§ **DATA TO EXAMINE**:
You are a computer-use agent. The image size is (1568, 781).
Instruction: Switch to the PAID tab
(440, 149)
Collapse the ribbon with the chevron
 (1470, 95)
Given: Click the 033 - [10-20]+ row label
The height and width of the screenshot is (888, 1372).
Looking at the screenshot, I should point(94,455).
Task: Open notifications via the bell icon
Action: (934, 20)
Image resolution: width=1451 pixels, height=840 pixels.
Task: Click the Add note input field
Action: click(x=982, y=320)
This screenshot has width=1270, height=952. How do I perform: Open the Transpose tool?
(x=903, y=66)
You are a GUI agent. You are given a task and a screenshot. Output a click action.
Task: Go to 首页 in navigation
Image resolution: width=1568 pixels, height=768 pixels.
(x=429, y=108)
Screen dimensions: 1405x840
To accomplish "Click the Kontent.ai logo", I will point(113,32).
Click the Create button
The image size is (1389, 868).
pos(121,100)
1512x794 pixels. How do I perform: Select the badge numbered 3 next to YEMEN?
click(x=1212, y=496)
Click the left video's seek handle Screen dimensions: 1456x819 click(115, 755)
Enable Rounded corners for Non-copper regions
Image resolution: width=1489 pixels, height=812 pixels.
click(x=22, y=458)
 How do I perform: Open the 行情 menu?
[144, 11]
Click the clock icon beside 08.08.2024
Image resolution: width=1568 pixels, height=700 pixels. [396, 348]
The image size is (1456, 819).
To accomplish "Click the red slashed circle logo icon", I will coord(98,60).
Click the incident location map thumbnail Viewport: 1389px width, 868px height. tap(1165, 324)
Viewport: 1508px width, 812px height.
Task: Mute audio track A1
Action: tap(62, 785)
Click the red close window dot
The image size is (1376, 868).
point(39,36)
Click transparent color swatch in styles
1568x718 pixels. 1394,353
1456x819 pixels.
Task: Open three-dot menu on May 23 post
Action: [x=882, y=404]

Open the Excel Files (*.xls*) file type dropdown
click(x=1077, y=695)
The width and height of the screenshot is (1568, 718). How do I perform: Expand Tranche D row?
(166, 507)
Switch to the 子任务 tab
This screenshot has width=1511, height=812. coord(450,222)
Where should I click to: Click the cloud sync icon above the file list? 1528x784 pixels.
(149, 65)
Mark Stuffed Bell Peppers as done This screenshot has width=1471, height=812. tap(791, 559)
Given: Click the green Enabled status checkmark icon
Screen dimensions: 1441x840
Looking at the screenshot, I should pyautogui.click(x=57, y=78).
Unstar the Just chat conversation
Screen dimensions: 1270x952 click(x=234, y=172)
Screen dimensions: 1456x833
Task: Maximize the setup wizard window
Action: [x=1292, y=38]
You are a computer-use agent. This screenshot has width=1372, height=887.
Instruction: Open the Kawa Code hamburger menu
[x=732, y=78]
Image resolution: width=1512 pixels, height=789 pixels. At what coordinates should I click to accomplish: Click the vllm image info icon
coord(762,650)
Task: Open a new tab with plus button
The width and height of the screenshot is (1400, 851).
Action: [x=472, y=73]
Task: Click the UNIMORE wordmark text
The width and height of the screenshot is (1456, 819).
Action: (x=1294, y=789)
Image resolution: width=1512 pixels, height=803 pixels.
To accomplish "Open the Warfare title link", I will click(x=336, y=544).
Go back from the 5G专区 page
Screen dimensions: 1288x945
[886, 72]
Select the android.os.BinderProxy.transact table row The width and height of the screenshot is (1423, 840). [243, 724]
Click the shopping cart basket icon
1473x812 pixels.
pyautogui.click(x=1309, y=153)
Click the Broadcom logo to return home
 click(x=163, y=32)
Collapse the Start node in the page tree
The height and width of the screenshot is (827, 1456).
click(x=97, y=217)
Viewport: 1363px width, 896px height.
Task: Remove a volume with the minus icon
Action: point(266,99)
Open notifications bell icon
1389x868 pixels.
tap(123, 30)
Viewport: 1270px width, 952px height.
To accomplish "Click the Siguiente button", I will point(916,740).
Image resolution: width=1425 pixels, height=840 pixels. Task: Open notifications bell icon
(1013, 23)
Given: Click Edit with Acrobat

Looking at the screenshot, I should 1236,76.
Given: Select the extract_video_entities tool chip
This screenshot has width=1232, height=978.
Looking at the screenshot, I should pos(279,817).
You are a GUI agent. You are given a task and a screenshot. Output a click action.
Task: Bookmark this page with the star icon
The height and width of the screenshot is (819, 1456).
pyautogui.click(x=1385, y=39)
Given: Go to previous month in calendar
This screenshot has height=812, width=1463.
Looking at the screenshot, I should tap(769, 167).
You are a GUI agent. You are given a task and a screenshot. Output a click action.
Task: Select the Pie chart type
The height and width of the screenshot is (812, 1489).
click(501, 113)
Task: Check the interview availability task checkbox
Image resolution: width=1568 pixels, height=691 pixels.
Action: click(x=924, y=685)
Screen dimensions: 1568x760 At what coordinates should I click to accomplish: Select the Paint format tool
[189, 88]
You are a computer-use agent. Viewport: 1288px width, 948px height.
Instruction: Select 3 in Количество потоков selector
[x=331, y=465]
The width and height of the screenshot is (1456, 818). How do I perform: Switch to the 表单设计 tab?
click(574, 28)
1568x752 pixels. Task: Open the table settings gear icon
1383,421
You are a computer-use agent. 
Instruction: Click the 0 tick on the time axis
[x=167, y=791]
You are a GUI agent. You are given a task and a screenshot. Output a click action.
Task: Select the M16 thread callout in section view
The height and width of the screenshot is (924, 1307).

§ **EXERCISE BRIEF**: Your response must contain all of the records, copied exactly.

§ **ANSWER TO THE PROBLEM**:
You are a computer-use agent. The image size is (1568, 781).
Instruction: Switch to the PAID tab
(440, 149)
Collapse the ribbon with the chevron
 (1470, 95)
Given: Click the 033 - [10-20]+ row label
The height and width of the screenshot is (888, 1372).
Looking at the screenshot, I should point(94,455).
Task: Open notifications via the bell icon
Action: (934, 20)
Image resolution: width=1451 pixels, height=840 pixels.
Task: Click the Add note input field
Action: click(x=982, y=320)
This screenshot has width=1270, height=952. How do I perform: Open the Transpose tool?
(x=903, y=66)
You are a GUI agent. You are given a task and a screenshot. Output a click action.
Task: Go to 首页 in navigation
Image resolution: width=1568 pixels, height=768 pixels.
(x=429, y=108)
Screen dimensions: 1405x840
To accomplish "Click the Kontent.ai logo", I will point(113,32).
Click the Create button
The image size is (1389, 868).
pos(121,100)
1512x794 pixels. How do I perform: Select the badge numbered 3 next to YEMEN?
click(x=1212, y=496)
Click the left video's seek handle Screen dimensions: 1456x819 click(115, 755)
Enable Rounded corners for Non-copper regions
Image resolution: width=1489 pixels, height=812 pixels.
click(x=22, y=458)
 How do I perform: Open the 行情 menu?
[144, 11]
Click the clock icon beside 08.08.2024
Image resolution: width=1568 pixels, height=700 pixels. [396, 348]
The image size is (1456, 819).
To accomplish "Click the red slashed circle logo icon", I will coord(98,60).
Click the incident location map thumbnail Viewport: 1389px width, 868px height. tap(1165, 324)
Viewport: 1508px width, 812px height.
Task: Mute audio track A1
Action: tap(62, 785)
Click the red close window dot
The image size is (1376, 868).
point(39,36)
Click transparent color swatch in styles
1568x718 pixels. 1394,353
1456x819 pixels.
Task: Open three-dot menu on May 23 post
Action: [x=882, y=404]

Open the Excel Files (*.xls*) file type dropdown
click(x=1077, y=695)
The width and height of the screenshot is (1568, 718). How do I perform: Expand Tranche D row?
(166, 507)
Switch to the 子任务 tab
This screenshot has width=1511, height=812. coord(450,222)
Where should I click to: Click the cloud sync icon above the file list? 1528x784 pixels.
(149, 65)
Mark Stuffed Bell Peppers as done This screenshot has width=1471, height=812. tap(791, 559)
Given: Click the green Enabled status checkmark icon
Screen dimensions: 1441x840
Looking at the screenshot, I should pyautogui.click(x=57, y=78).
Unstar the Just chat conversation
Screen dimensions: 1270x952 click(x=234, y=172)
Screen dimensions: 1456x833
Task: Maximize the setup wizard window
Action: [x=1292, y=38]
You are a computer-use agent. This screenshot has width=1372, height=887.
Instruction: Open the Kawa Code hamburger menu
[x=732, y=78]
Image resolution: width=1512 pixels, height=789 pixels. At what coordinates should I click to accomplish: Click the vllm image info icon
coord(762,650)
Task: Open a new tab with plus button
The width and height of the screenshot is (1400, 851).
Action: [x=472, y=73]
Task: Click the UNIMORE wordmark text
The width and height of the screenshot is (1456, 819).
Action: (x=1294, y=789)
Image resolution: width=1512 pixels, height=803 pixels.
To accomplish "Open the Warfare title link", I will click(x=336, y=544).
Go back from the 5G专区 page
Screen dimensions: 1288x945
[886, 72]
Select the android.os.BinderProxy.transact table row The width and height of the screenshot is (1423, 840). [243, 724]
Click the shopping cart basket icon
1473x812 pixels.
pyautogui.click(x=1309, y=153)
Click the Broadcom logo to return home
 click(x=163, y=32)
Collapse the Start node in the page tree
The height and width of the screenshot is (827, 1456).
click(x=97, y=217)
Viewport: 1363px width, 896px height.
Task: Remove a volume with the minus icon
Action: point(266,99)
Open notifications bell icon
1389x868 pixels.
tap(123, 30)
Viewport: 1270px width, 952px height.
To accomplish "Click the Siguiente button", I will point(916,740).
Image resolution: width=1425 pixels, height=840 pixels. Task: Open notifications bell icon
(1013, 23)
Given: Click Edit with Acrobat

Looking at the screenshot, I should 1236,76.
Given: Select the extract_video_entities tool chip
This screenshot has width=1232, height=978.
Looking at the screenshot, I should pos(279,817).
You are a GUI agent. You are given a task and a screenshot. Output a click action.
Task: Bookmark this page with the star icon
The height and width of the screenshot is (819, 1456).
pyautogui.click(x=1385, y=39)
Given: Go to previous month in calendar
This screenshot has height=812, width=1463.
Looking at the screenshot, I should tap(769, 167).
You are a GUI agent. You are given a task and a screenshot. Output a click action.
Task: Select the Pie chart type
The height and width of the screenshot is (812, 1489).
click(501, 113)
Task: Check the interview availability task checkbox
Image resolution: width=1568 pixels, height=691 pixels.
Action: click(x=924, y=685)
Screen dimensions: 1568x760 At what coordinates should I click to accomplish: Select the Paint format tool
[189, 88]
You are a computer-use agent. Viewport: 1288px width, 948px height.
Instruction: Select 3 in Количество потоков selector
[x=331, y=465]
The width and height of the screenshot is (1456, 818). How do I perform: Switch to the 表单设计 tab?
click(574, 28)
1568x752 pixels. Task: Open the table settings gear icon
1383,421
You are a computer-use agent. 
Instruction: Click the 0 tick on the time axis
[x=167, y=791]
You are a GUI agent. You are given a task and a screenshot. Output a click action.
Task: Select the M16 thread callout in section view
The height and width of the screenshot is (924, 1307).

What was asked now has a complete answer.